Element and text position data
[Begin]

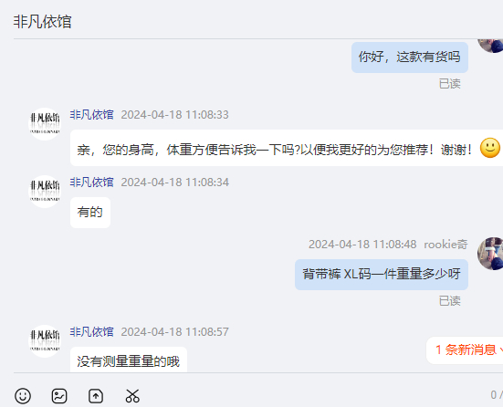This screenshot has width=503, height=407.
Task: Click the smiley emoji in seller message
Action: coord(490,148)
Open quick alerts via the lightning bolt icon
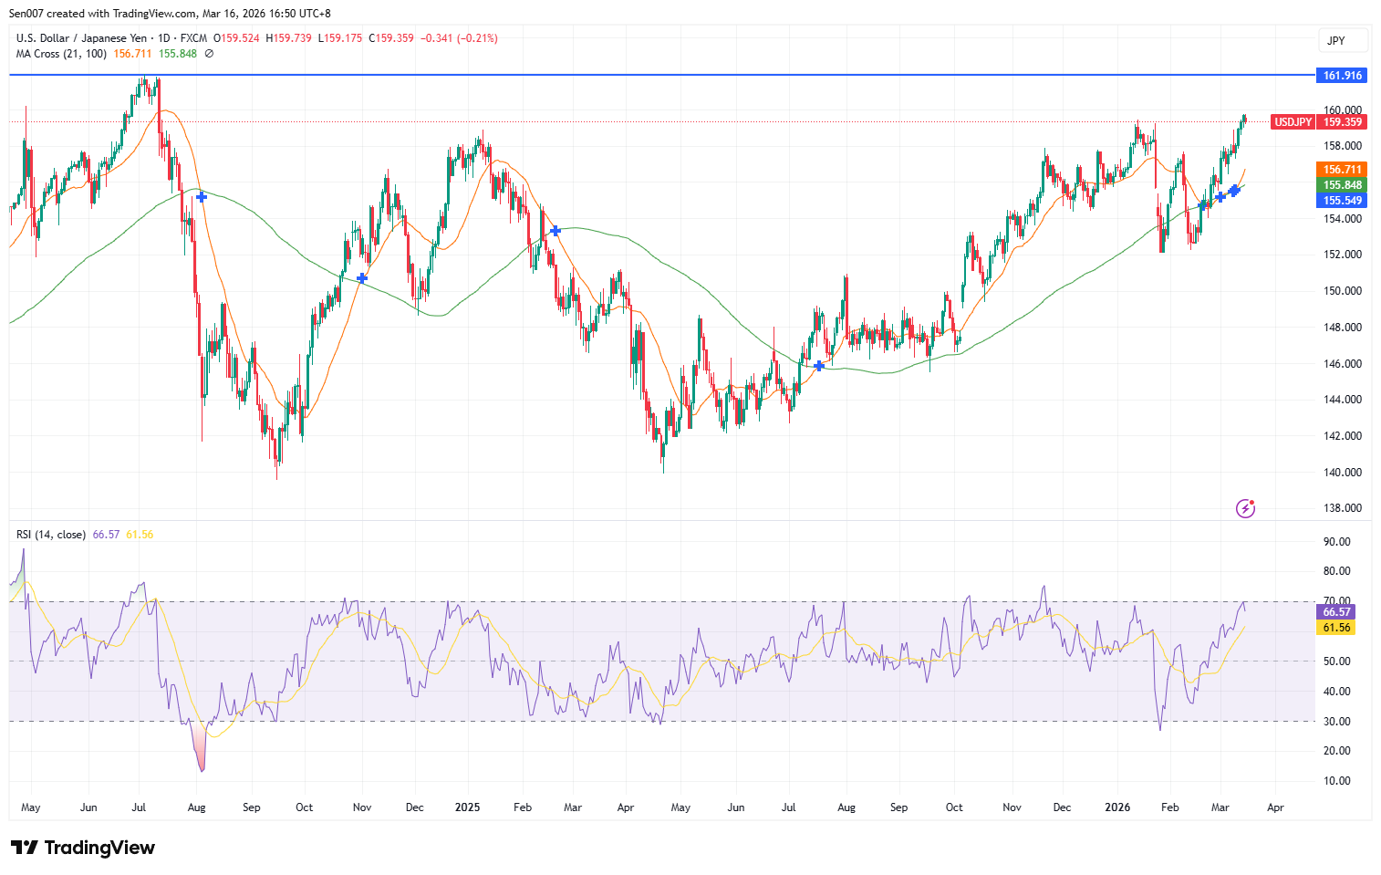1381x875 pixels. click(1245, 508)
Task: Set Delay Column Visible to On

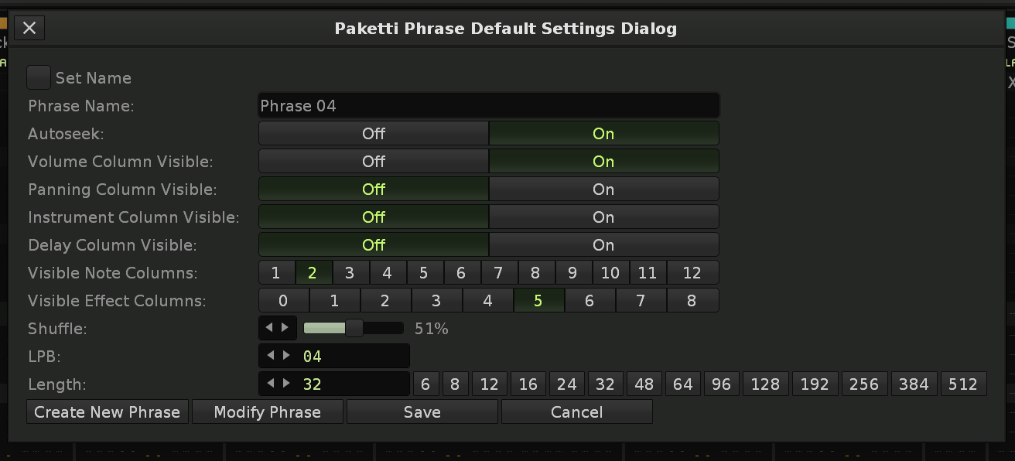Action: point(603,245)
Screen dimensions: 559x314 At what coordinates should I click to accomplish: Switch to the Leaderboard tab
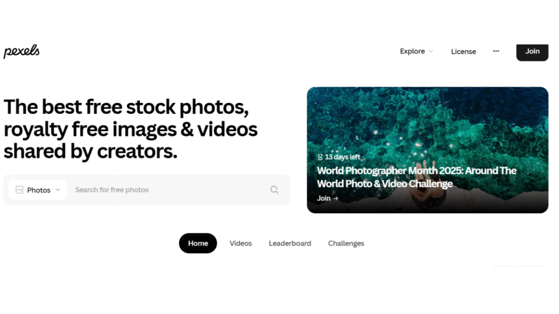(290, 243)
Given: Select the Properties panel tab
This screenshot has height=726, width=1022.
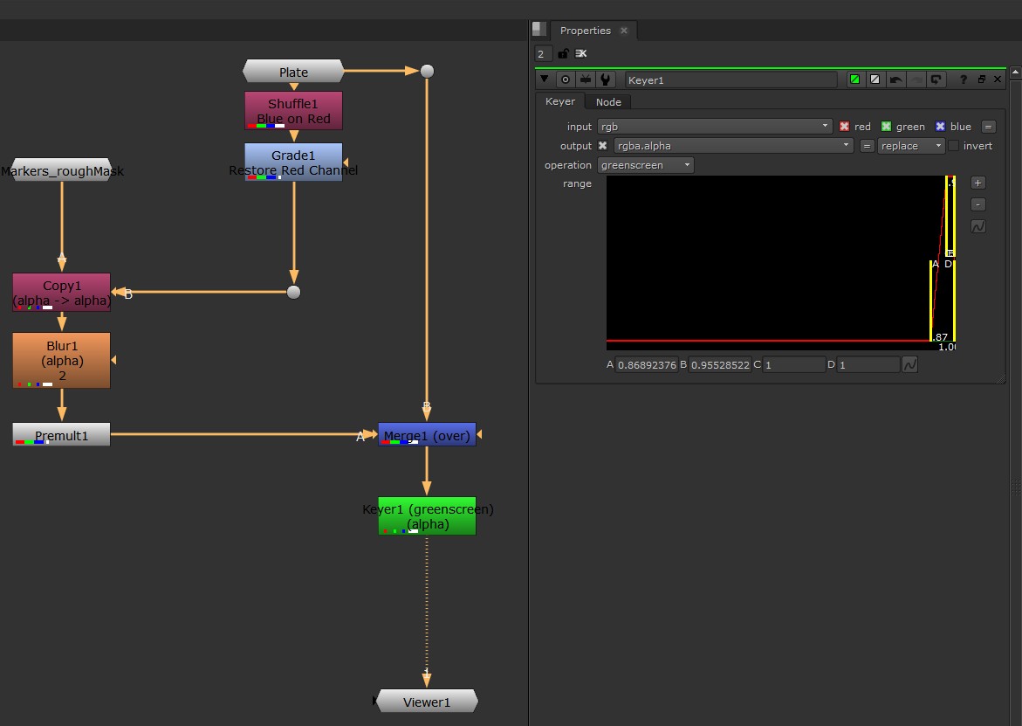Looking at the screenshot, I should tap(585, 31).
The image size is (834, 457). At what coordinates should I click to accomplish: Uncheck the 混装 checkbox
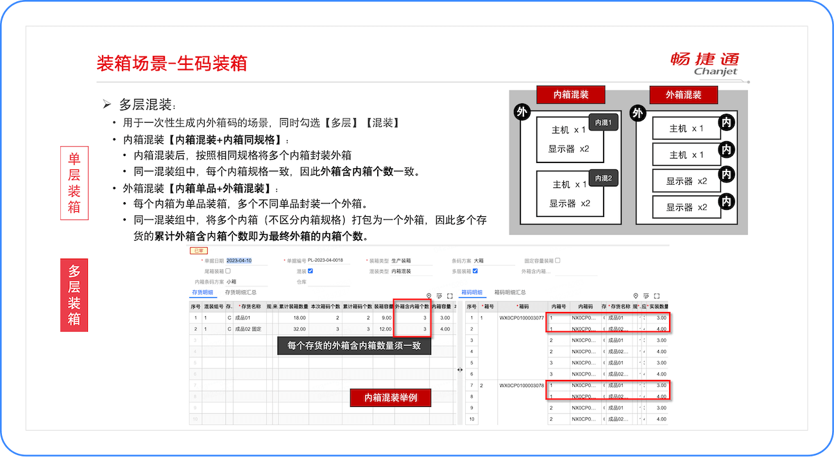(311, 271)
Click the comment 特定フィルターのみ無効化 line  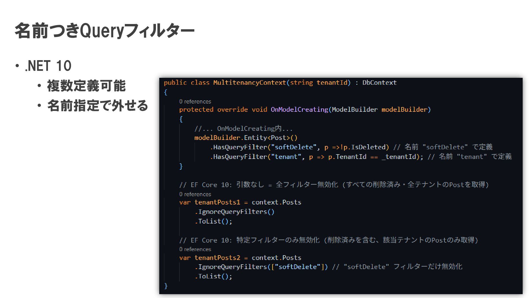coord(328,240)
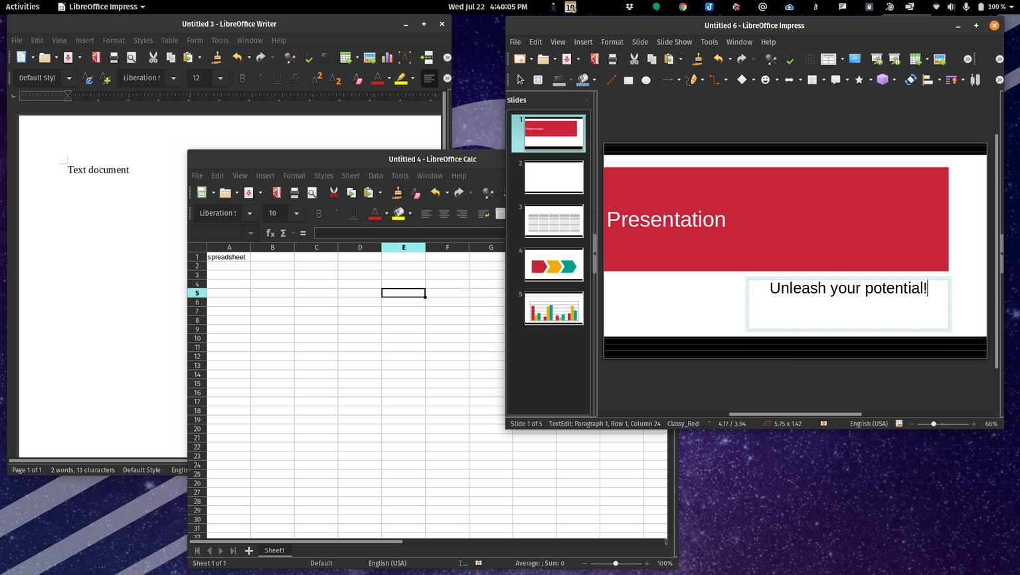The width and height of the screenshot is (1020, 575).
Task: Open the Data menu in Calc
Action: 375,175
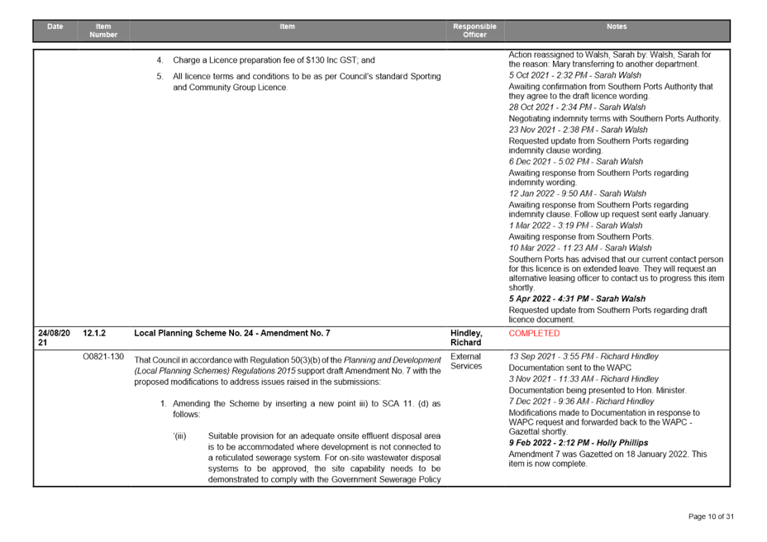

[End]

● **SET TASK**
Copy out the listing word for word, from the line with "Screen dimensions: 559x314" through the line with "Looking at the", and leave out the pictures.

● **WRITTEN RESPONSE**
Screen dimensions: 559x314 At what coordinates should I click to accomplish: Switch to the Leaderboard tab
(290, 243)
Given: Select the Properties panel tab
This screenshot has height=726, width=1022.
Looking at the screenshot, I should tap(585, 31).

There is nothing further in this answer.